The price of loving is the weight of grieving, the currency of love our tears- I shed plenty over Barney. That last week was pretty brutal.
I do think of him often, it’d be impossible not to. Memories of him are everywhere in the house, and the garden. But the tears have dried up, I think, replaced by the fresh ones over Ben. I can think of Barney with warmth and fondness, the sadness faded, while thinking of Ben is still shards of glass twisting in my chest.

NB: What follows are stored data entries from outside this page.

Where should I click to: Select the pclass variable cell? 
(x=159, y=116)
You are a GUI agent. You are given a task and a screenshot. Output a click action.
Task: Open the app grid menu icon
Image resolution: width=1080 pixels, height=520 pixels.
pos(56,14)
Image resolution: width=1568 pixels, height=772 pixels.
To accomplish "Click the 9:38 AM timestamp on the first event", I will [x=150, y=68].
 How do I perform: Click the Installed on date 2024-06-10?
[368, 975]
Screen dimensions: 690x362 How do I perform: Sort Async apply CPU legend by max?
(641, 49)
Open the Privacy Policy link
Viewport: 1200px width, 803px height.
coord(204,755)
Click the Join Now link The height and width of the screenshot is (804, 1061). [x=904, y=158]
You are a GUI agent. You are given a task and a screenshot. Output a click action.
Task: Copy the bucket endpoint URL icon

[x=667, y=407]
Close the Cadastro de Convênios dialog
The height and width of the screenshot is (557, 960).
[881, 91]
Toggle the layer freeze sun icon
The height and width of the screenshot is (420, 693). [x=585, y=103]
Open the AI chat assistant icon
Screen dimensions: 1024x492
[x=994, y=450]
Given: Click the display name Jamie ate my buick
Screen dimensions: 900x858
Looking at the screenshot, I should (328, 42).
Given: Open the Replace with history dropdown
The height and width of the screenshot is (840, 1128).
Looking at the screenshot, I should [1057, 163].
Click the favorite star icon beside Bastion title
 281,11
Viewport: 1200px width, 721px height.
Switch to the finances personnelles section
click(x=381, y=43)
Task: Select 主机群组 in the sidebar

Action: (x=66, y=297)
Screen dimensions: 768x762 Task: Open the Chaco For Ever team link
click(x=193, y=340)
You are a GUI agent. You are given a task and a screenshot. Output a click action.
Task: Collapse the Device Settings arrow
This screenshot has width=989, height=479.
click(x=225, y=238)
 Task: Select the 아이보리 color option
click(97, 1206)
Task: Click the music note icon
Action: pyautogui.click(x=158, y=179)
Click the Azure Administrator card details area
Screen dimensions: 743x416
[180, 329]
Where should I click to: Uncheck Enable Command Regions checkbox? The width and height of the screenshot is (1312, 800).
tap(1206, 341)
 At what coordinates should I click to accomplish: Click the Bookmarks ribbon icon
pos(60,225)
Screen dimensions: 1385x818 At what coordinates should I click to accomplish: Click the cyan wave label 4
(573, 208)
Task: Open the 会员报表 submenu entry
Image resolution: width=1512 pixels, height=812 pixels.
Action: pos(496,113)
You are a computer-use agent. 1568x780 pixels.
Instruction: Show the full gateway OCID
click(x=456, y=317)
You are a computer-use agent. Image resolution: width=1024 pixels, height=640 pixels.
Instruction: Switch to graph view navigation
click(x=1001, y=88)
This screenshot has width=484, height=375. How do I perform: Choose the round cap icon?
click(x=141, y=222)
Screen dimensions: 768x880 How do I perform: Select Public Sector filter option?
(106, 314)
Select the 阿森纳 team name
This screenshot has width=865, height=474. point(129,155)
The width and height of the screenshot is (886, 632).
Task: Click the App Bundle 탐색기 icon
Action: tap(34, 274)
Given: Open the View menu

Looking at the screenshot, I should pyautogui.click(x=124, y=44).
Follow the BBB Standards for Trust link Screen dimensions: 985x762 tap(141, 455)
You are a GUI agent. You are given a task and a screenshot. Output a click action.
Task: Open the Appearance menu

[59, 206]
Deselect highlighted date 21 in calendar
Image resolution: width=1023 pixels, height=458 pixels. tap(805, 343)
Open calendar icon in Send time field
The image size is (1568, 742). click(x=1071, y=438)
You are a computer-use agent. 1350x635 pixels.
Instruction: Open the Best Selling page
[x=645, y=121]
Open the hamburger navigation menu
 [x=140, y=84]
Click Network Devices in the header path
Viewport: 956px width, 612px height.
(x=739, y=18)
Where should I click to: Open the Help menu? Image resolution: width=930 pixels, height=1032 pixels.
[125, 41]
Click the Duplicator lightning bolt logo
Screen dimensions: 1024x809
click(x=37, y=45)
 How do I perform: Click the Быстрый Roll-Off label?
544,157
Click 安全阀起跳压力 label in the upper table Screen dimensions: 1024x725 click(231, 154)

As is our tradition, we bought flowers and placed them above the spot where we buried him in our back garden the day after he died. I reserve a special hate for that day, just a week after my birthday that year, digging a hole for my dog under a bitter-grey sky that shed flakes of snow. Why is it that memory reserves a particular ability to remain vivid when it concerns such unpleasant times? It’d be so much more merciful to forget days like that.
Later, we play a disc of video footage of Barney, a time machine to priceless moments that we relive around this time of year. Suddenly he’s alive and barking, its Spring of 2009 and he’s chasing his ball as I kick it around that back garden where he rests now forever. His loud barking fills our room and our Westie, Eddie starts barking back, annoyed at the mystery of a room suddenly filled with the joyous barking of a strange dog. In the same way as starting a new journey and adventure with a perfect puppy named Ben helped heal the pain over Barney, the new experiences of our Westie puppy Eddie is helping us heal the pain of losing Ben. I always thought that Ben was a blessing, and the same is true of Eddie. Dogs can be the cure of sadness just as they can be the inescapable cause of sadness.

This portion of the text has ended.